Berkeley family

Jan Kip's aerial view of Berkeley Castle engraved for the antiquary Sir Robert Atkyns' The Ancient and Present State of Glostershire, 1712
Armorial of the Berkeley family from about 1200: Gules, a chevron between 10 crosses pattée 6 in chief and 4 in base argent. This version is sometimes blazoned as "6 in chief 3 and 3 corner-wise" Motto: Virtute non vi, "By virtue not force".

The Berkeley family is nearly unique in English history in that it has to this day an unbroken male line of descent from a noble Saxon ancestor before the Norman conquest of England in 1066 and also retains possession of much of the lands it held from the 11th and 12th centuries, centred on Berkeley Castle in Gloucestershire, which still belongs to the family.

History

The Berkeley family descends in the male line from Robert Fitzharding (d.1170), 1st feudal baron of Berkeley, Gloucestershire, reputedly the son of Harding of Bristol, the son of Eadnoth the Constable (Alnod), a high official under King Edward the Confessor.[1]

Berkeley Castle, the caput of the barony, and the adjoining town of Berkeley are located in the county of Gloucestershire and are situated about five miles west of Dursley and eighteen miles southwest of Gloucester, and northeast of Bristol. The location has conferred various titles on the family over the centuries, including Baron Berkeley (barony by writ), Earl of Berkeley, and Marquess of Berkeley.

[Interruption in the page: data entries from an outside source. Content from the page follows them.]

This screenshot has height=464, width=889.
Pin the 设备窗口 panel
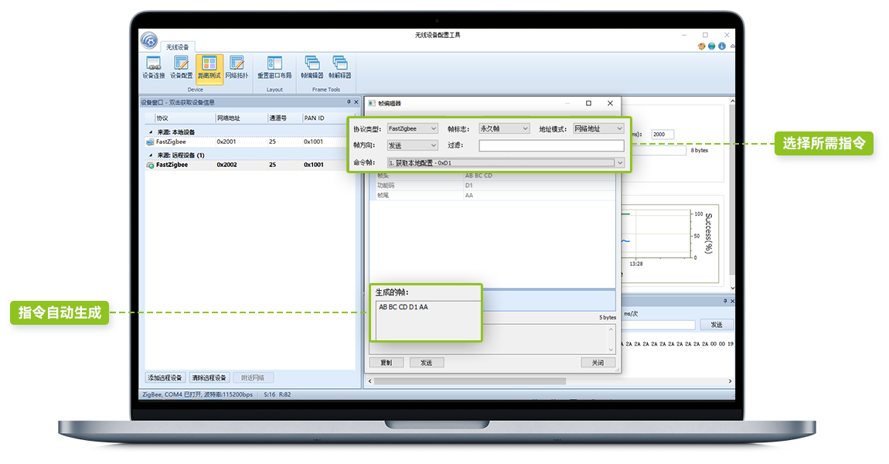coord(349,102)
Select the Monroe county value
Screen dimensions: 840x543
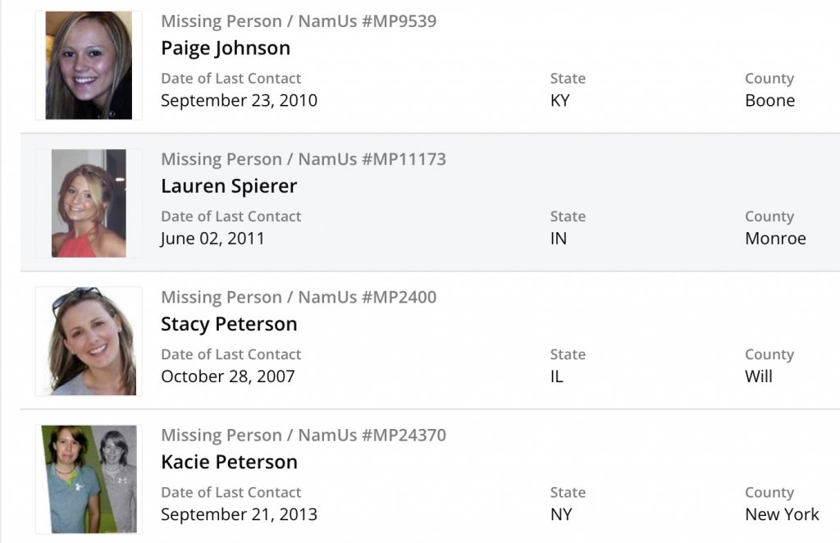click(775, 239)
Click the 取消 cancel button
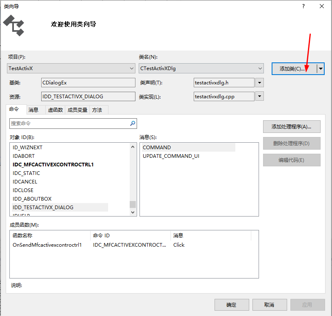 pyautogui.click(x=270, y=304)
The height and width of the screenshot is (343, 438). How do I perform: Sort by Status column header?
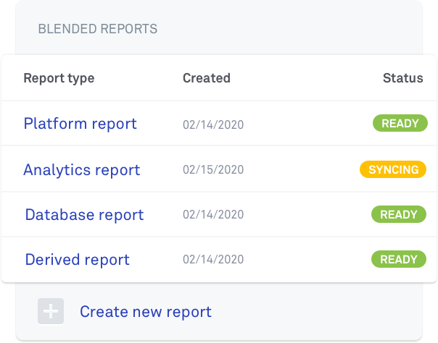(x=402, y=78)
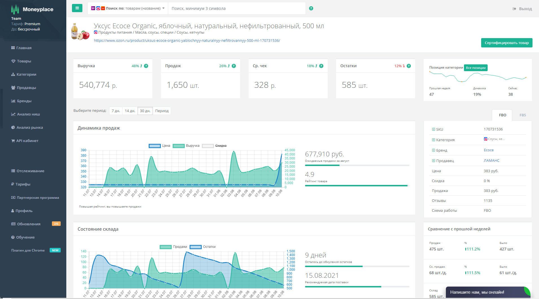
Task: Expand the SKU row details
Action: 433,129
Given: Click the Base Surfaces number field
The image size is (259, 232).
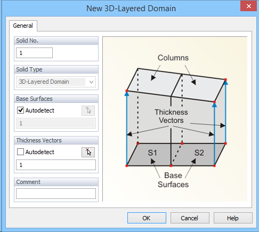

Berkeley Castle was originally granted by William the Conqueror to the Norman Roger de Berkeley, feudal baron of Dursley, under the feudal tenure of fee-farm. However, this Norman family, which had recently taken its name from its tenure of Berkeley Castle, was stripped of its tenure by King Henry II (1154–1189) shortly before he became king. The tenure was re-granted to his supporter and financier the Anglo-Saxon Robert Fitzharding (d.1170), of Bristol, as a feudal barony.

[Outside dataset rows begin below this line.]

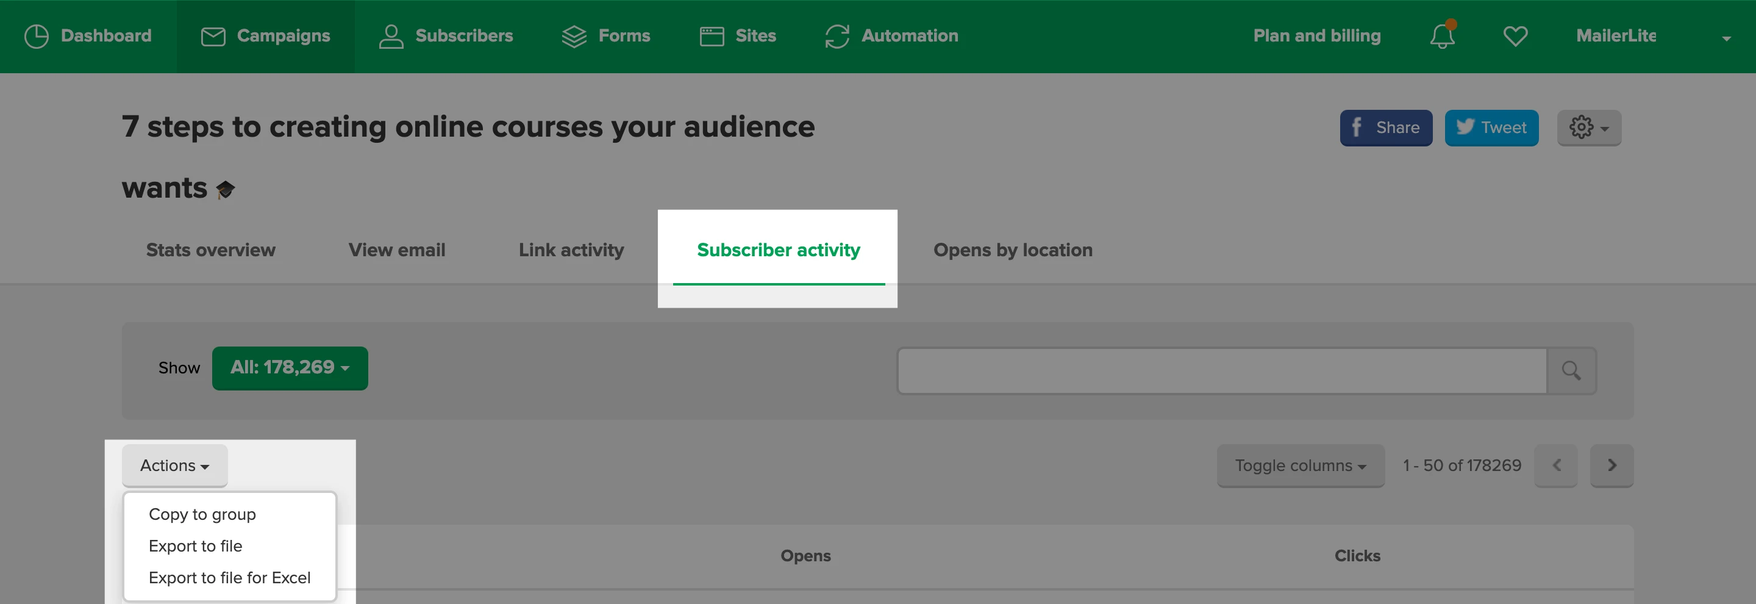Open Dashboard from the navigation bar

pyautogui.click(x=88, y=36)
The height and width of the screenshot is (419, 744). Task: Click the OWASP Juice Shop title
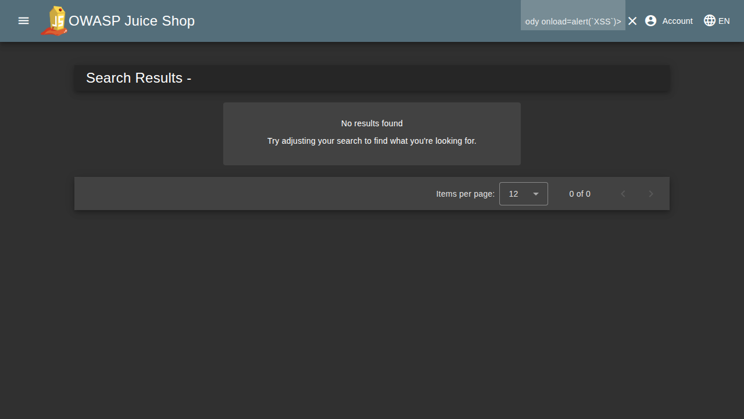coord(131,21)
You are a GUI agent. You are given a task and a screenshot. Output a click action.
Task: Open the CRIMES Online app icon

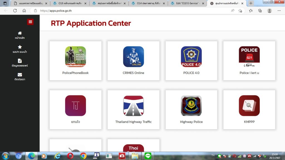pyautogui.click(x=134, y=57)
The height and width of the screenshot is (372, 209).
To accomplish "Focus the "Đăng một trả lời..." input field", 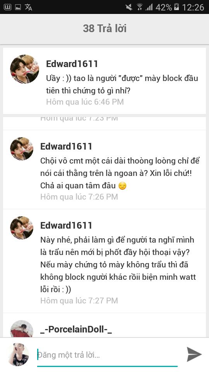I will click(x=107, y=355).
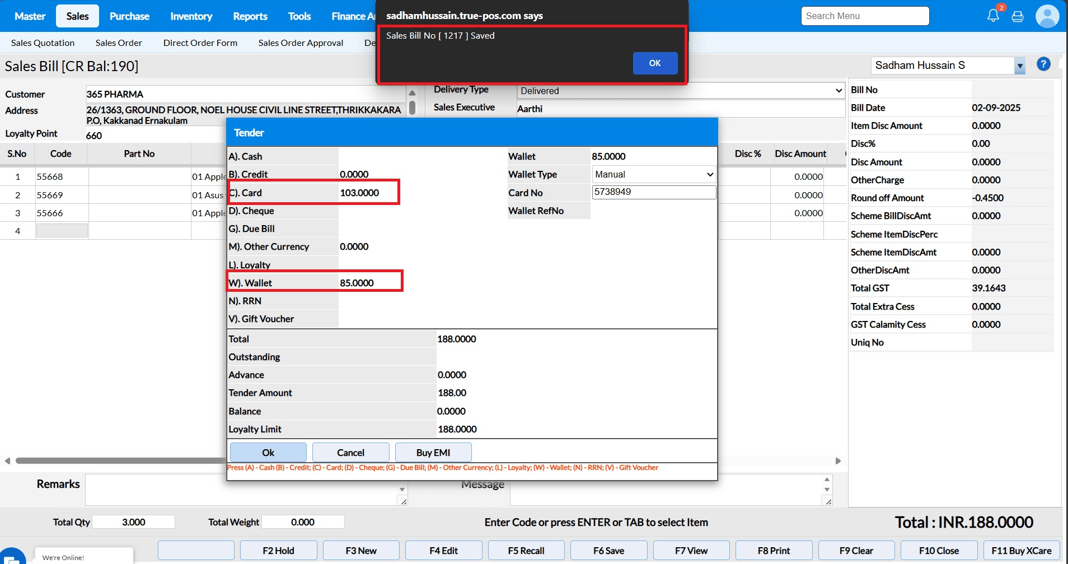The width and height of the screenshot is (1068, 564).
Task: Click the Remarks box resize handle
Action: pos(404,501)

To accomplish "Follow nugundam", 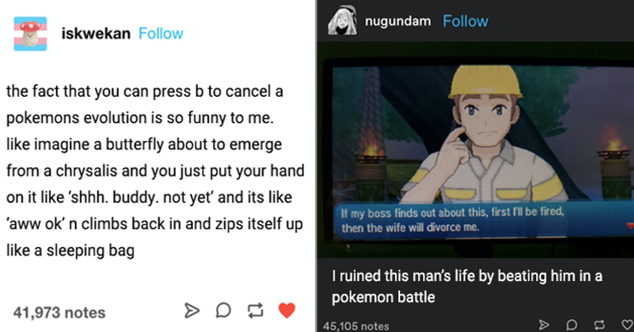I will pos(465,21).
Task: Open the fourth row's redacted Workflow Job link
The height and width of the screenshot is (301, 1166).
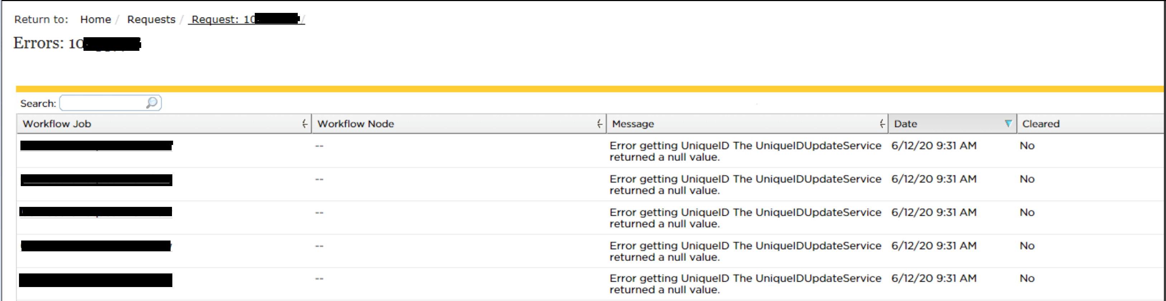Action: 96,246
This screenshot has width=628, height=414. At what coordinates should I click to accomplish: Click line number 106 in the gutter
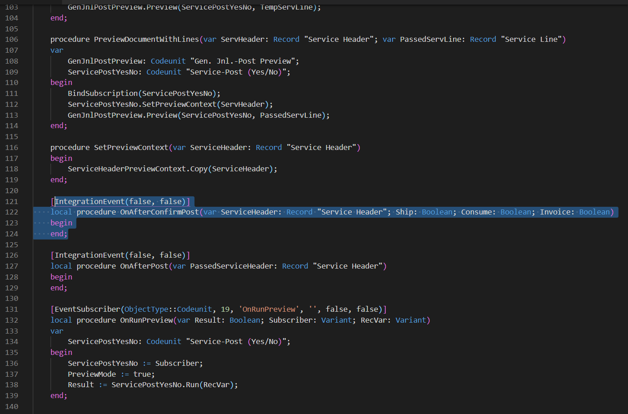click(x=11, y=39)
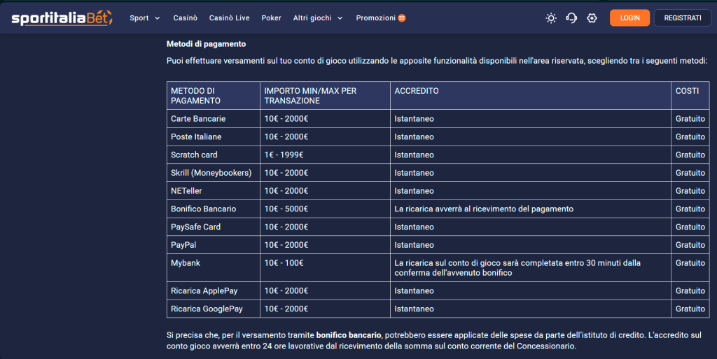
Task: Click the PayPal payment method cell
Action: pyautogui.click(x=183, y=245)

Shortly afterwards, under the encouragement of Henry II who had clearly regretted the effect of his dispossession of Roger, the two families were united by the forced intermarriage by contract of the eldest son and heir of each to the other's eldest daughter.[2] Thus the heirs of both Roger de Berkeley and of Robert Fitzharding either adopted, or continued the use of, the surname "de Berkeley", the former retaining the truncated feudal barony of Dursley, the latter establishing his line as feudal barons of Berkeley Castle.[3]

Both lines of Berkeleys therefore originated as cousins, but it was the line of the feudal barons of Berkeley, descended from Fitzharding in the male line, which was by far the more powerful and which would play the more prominent role in British history in the next several centuries.

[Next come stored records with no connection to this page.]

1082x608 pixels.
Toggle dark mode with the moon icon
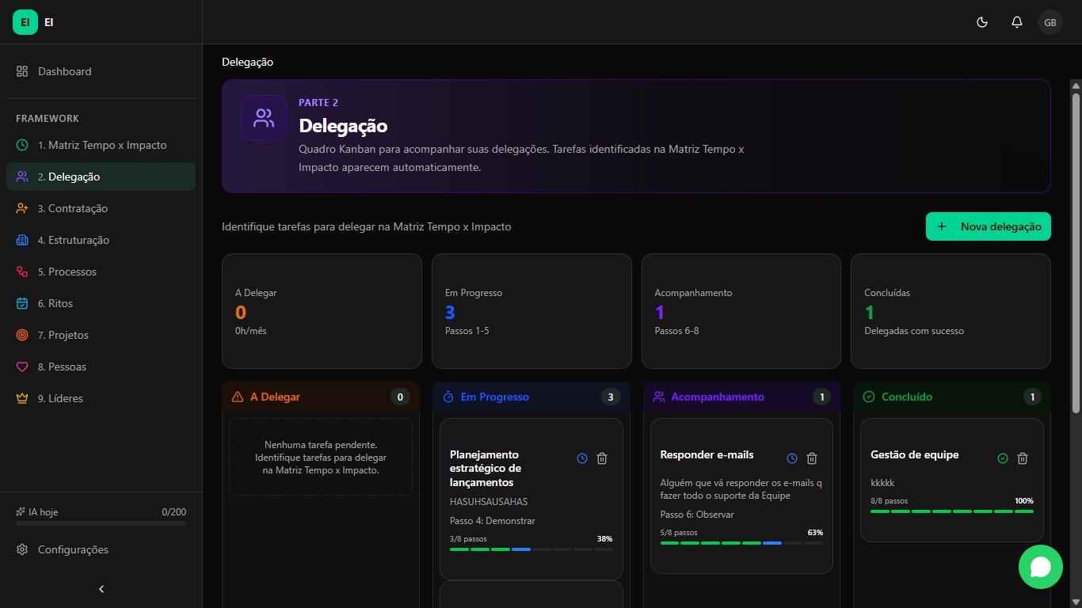point(982,22)
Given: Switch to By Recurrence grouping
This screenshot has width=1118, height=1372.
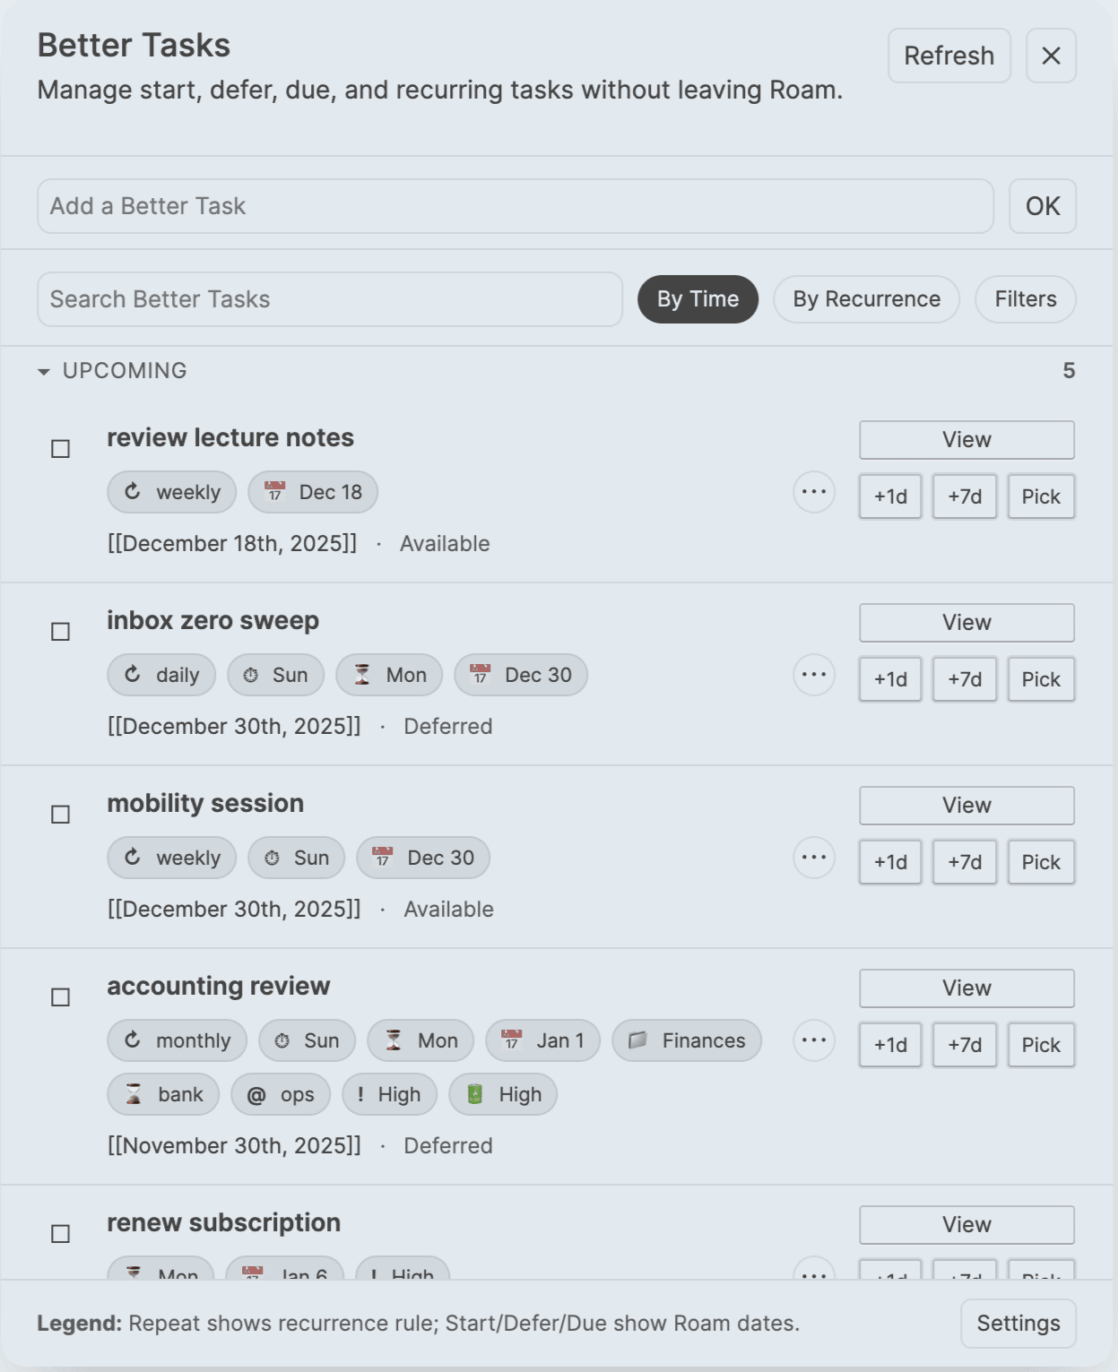Looking at the screenshot, I should (866, 299).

The Scottish Clan Barclay may or may not be descended from the family.

Bruton branch

Detail of monument to Sir Maurice Berkeley and his two wives in the Church of St Mary, Bruton, Somerset

This descends from Sir Maurice Berkeley (by 1514–81), a politician who rose rapidly in the Tudor court. He came from the Berkeleys of Stoke Gifford, a cadet branch of the main Berkeley family, as a descendant of Sir Maurice de Berkeley (14th century), younger son of Maurice de Berkeley, 2nd Baron Berkeley. This Sir Maurice, before being killed at the Siege of Calais in 1347, had acquired Stoke Gifford in 1337, and founded the line of Berkeley of Stoke Gifford.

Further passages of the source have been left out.